Se trata de la variación más alta en casi doce años, cuando en diciembre de 2002, bajo la administración de Eduardo Duhalde y con Roberto Lavagna en el Ministerio de Economía, en los primeros doce meses de salida traumática del régimen de convertibilidad fija de uno a uno entre el peso y el dólar, la suba de los precios al consumidor saltó del rango de un dígito bajo a 40,9 por ciento.
Además, se trató del incremento de precios minoristas interanual más alto desde diciembre de 1991, cuando la economía no había completado de asimilar la inercia de la hiperinflación, que concluyó con el régimen de convertibilidad.

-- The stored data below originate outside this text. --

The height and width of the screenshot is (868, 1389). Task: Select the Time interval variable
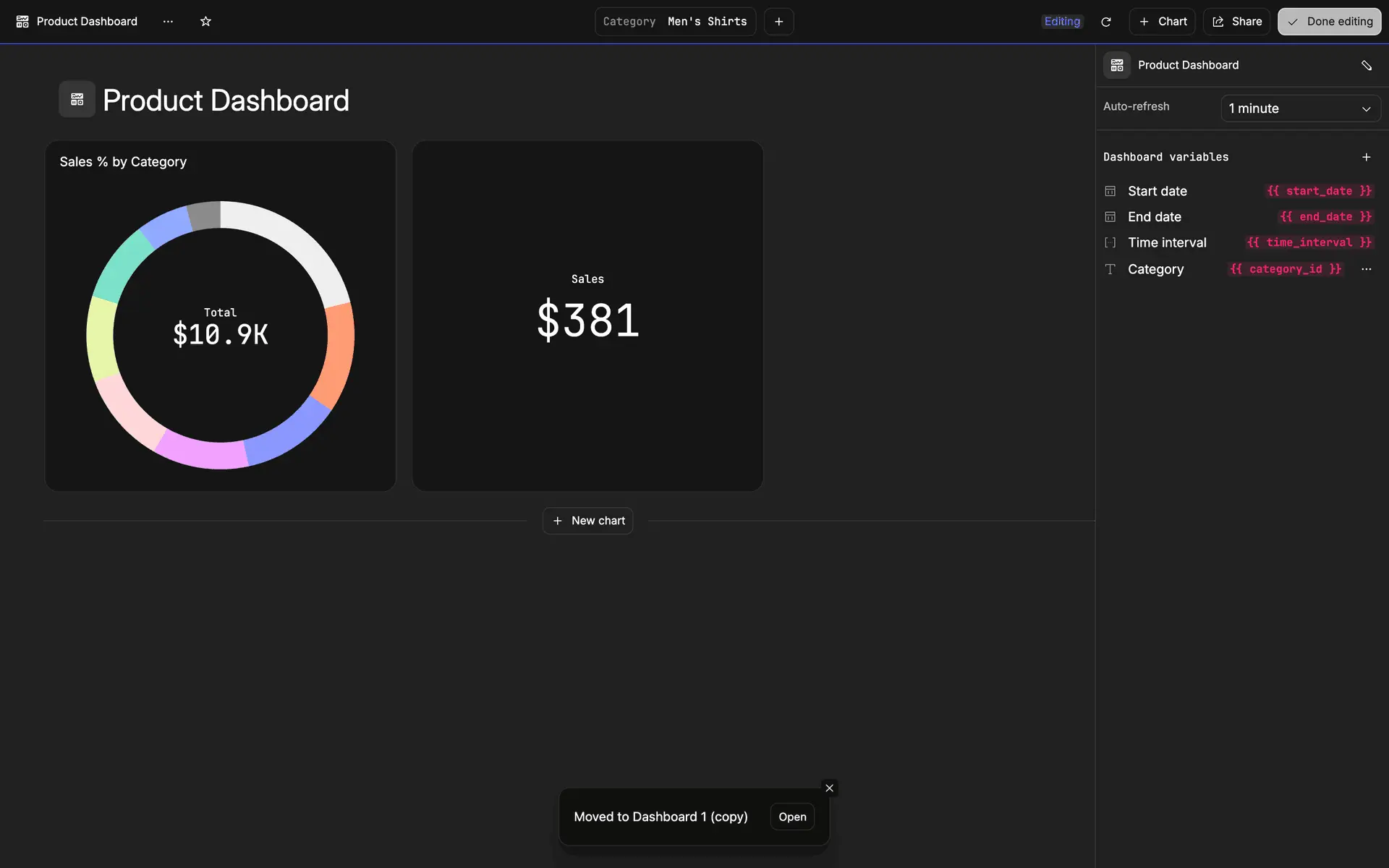coord(1166,242)
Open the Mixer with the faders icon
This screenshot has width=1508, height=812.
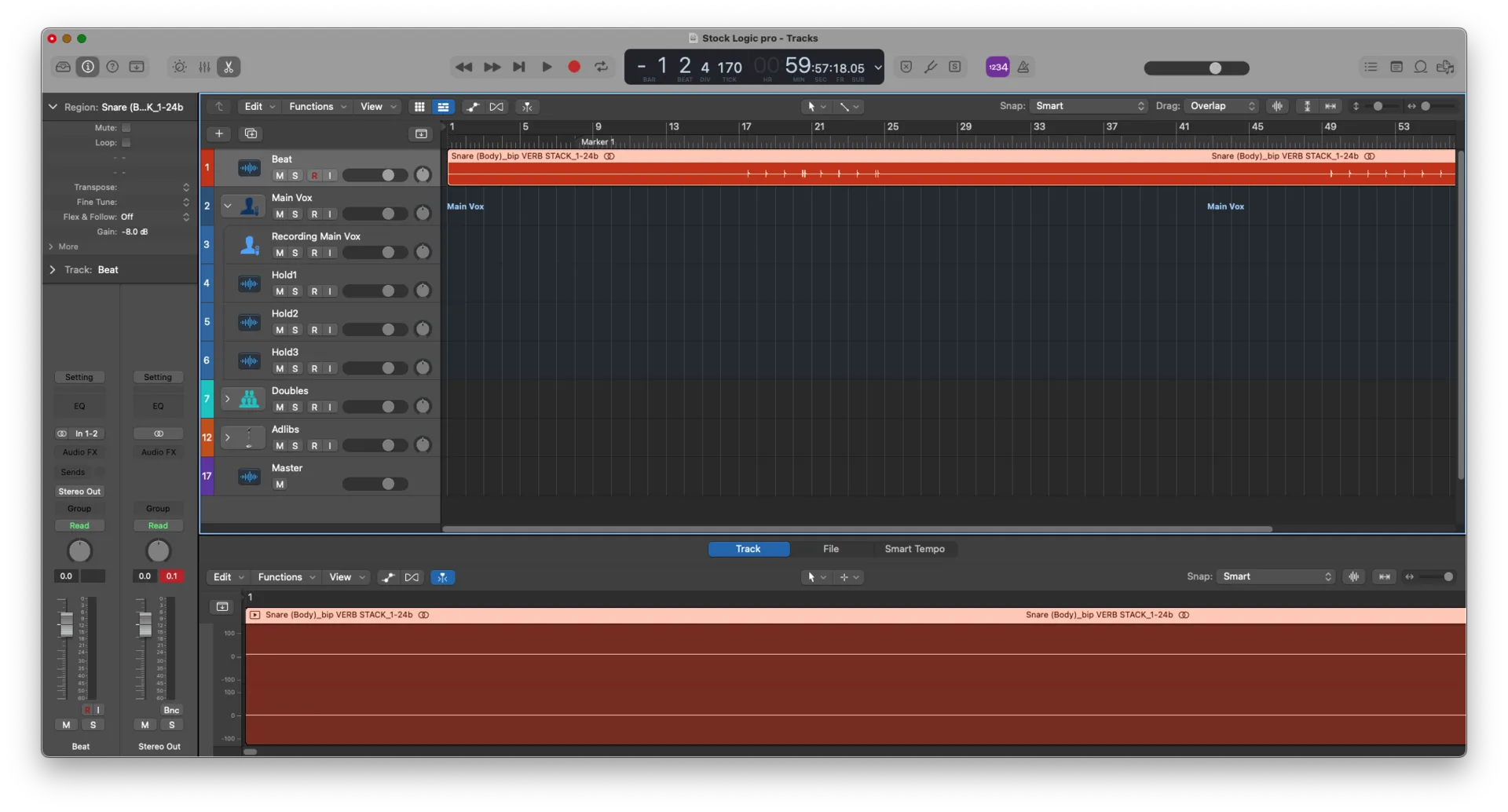(203, 67)
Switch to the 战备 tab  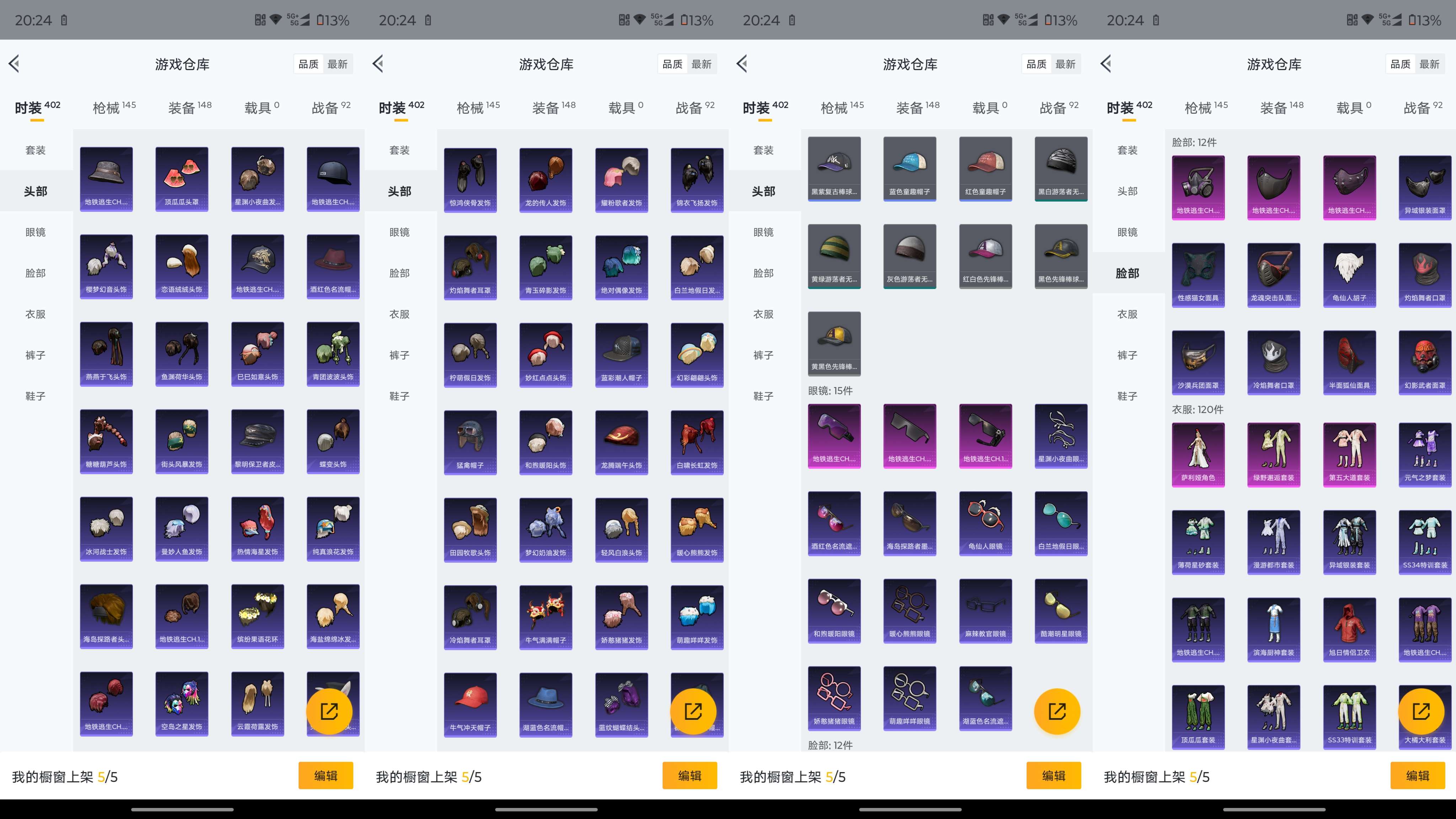point(336,106)
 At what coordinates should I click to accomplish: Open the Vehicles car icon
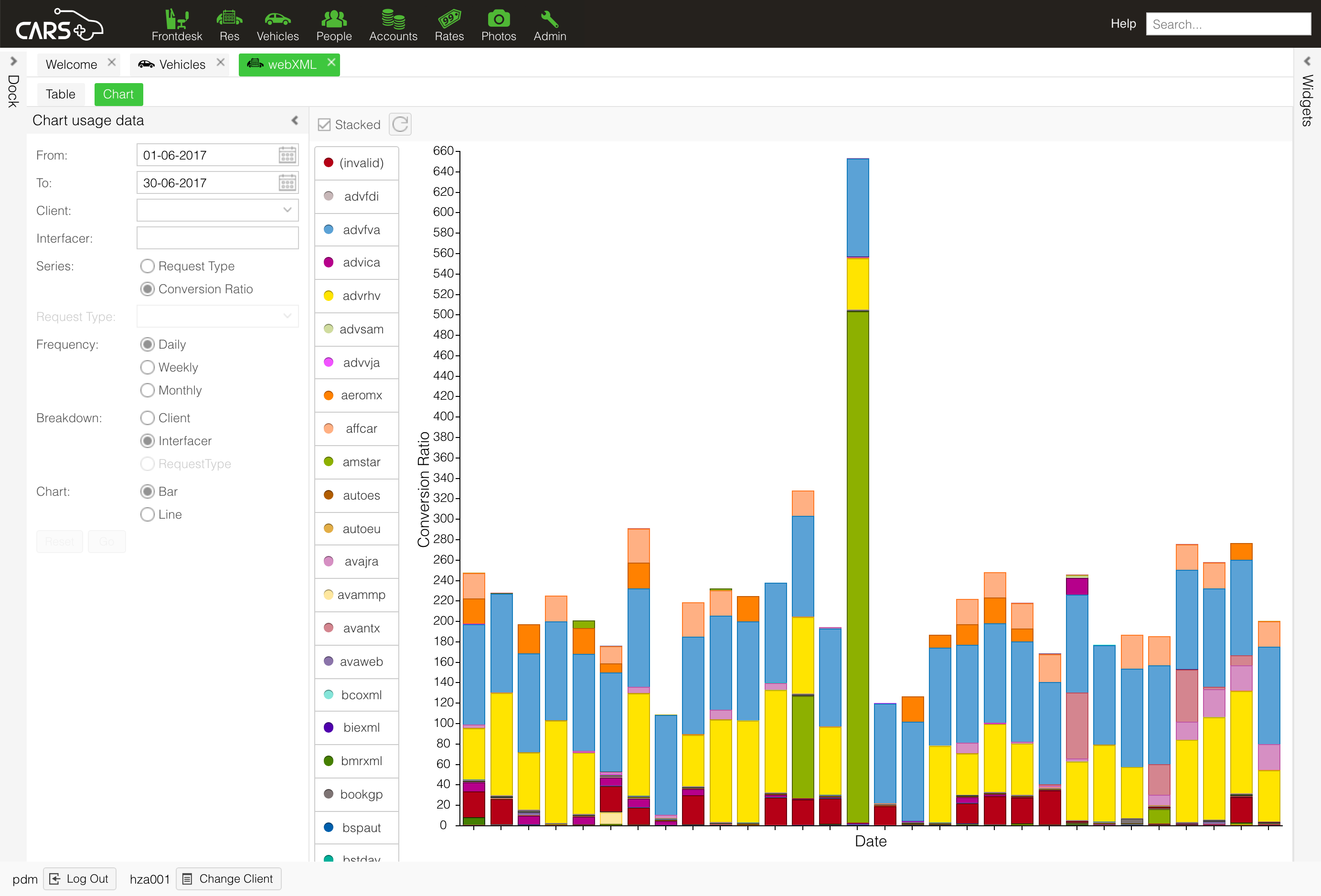point(277,19)
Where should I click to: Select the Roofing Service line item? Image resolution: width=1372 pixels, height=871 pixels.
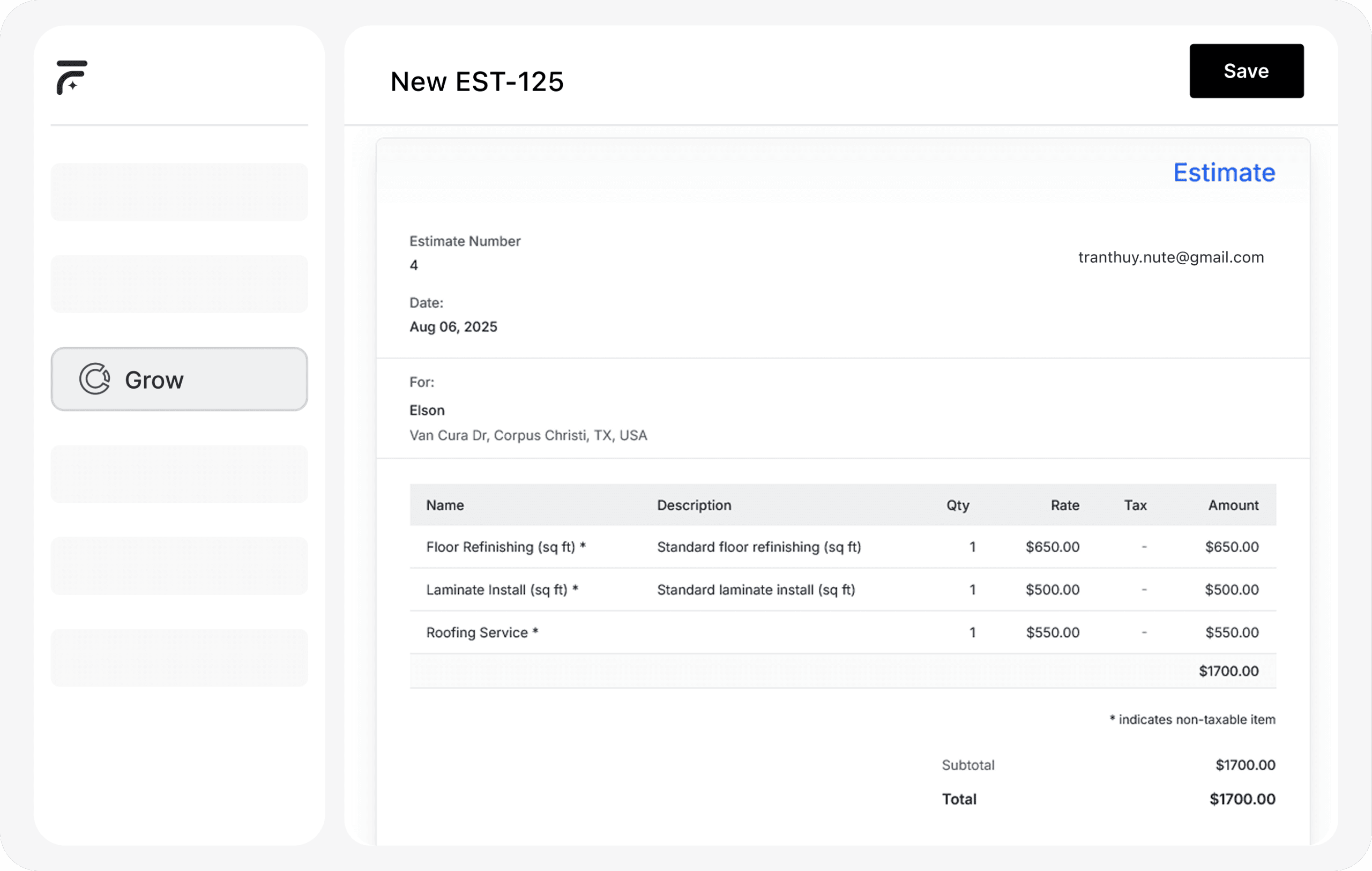pyautogui.click(x=481, y=632)
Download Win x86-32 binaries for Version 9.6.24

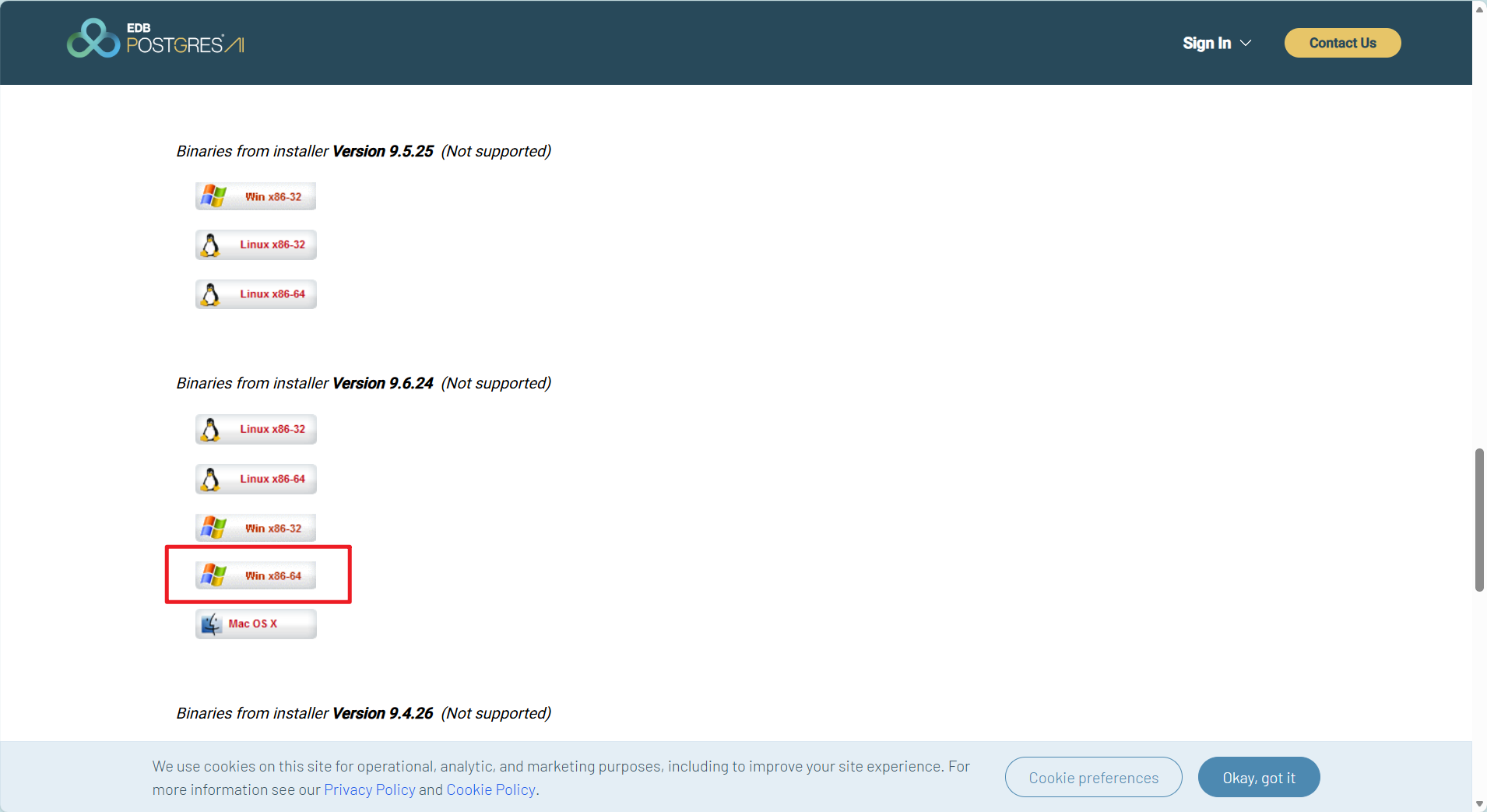point(255,527)
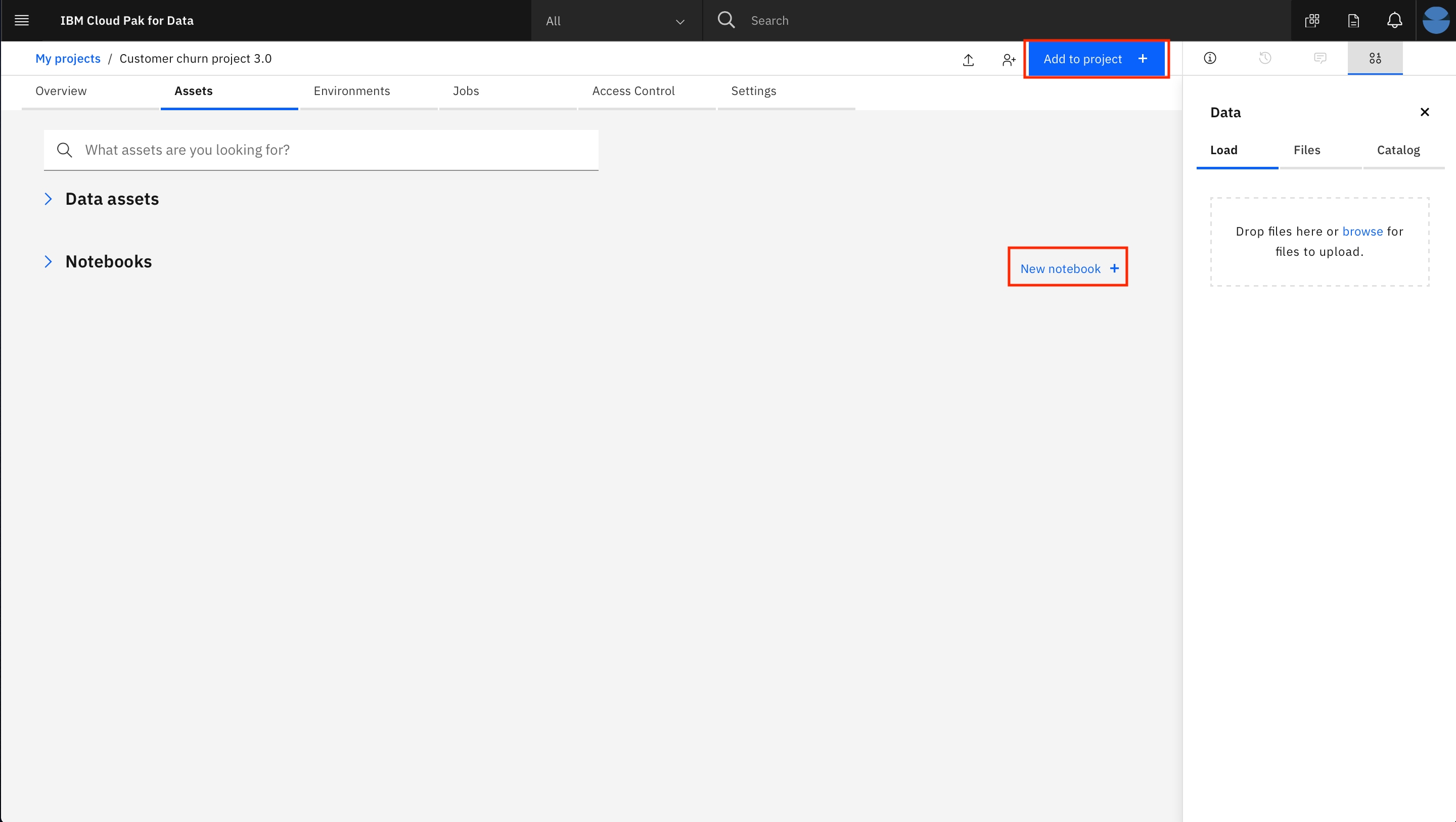Open the comments icon panel

pyautogui.click(x=1320, y=58)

Doce años después los Precios Cuidados, el control de la rentabilidad de las empresas, el cepo cambiario y el cierre de la economía para vivir con lo nuestro, volvieron a desnudar sus fracasos, como factores limitantes de la inflación, aunque el Indec y los legisladores del oficialismo se resisten a reconocerlo.
La culpa no se la puede echar a la devaluación, ahora fue un cuarto de la de doce años antes
La culpa no se la puede echar a la escalada del tipo de cambio de pesos por dólar, porque mientras en 2002 había saltado de un peso a 3,36 por unidad, un 236%; ahora acumula "sólo" 46,5 por ciento. Sí se puede encontrar la respuesta en la diferente capacidad de absorción de semejantes movimientos (pass through en la jerga de los economistas) por parte de la economía en su conjunto: 17,3% en el primer caso y 96% ahora.
Uno de los factores distintivos es que ahora se hizo uso y abuso de los controles y regulaciones que condujeron a interrumpir el crecimiento de la actividad agregada hasta convertirla en recesiva y destructora de empleos, con un gasto público que se expande incluso por arriba de la variación del tipo de cambio, cuando doce años antes, apenas se elevó 8%, un quinto de la tasa de inflación de entonces.
Otro factor diferenciador fue que en 2002 la salida traumática de la convertibilidad no sólo con devaluación, sino con default de la deuda pública y parte de la privada y pesificación asimétrica entre créditos y débitos de las personas y empresas, provocó una depresión, aunque con tendencia a revertirse. Ahora se está en recesión y etapa de aceleración que ha comenzado a provocar la destrucción de empleos privados.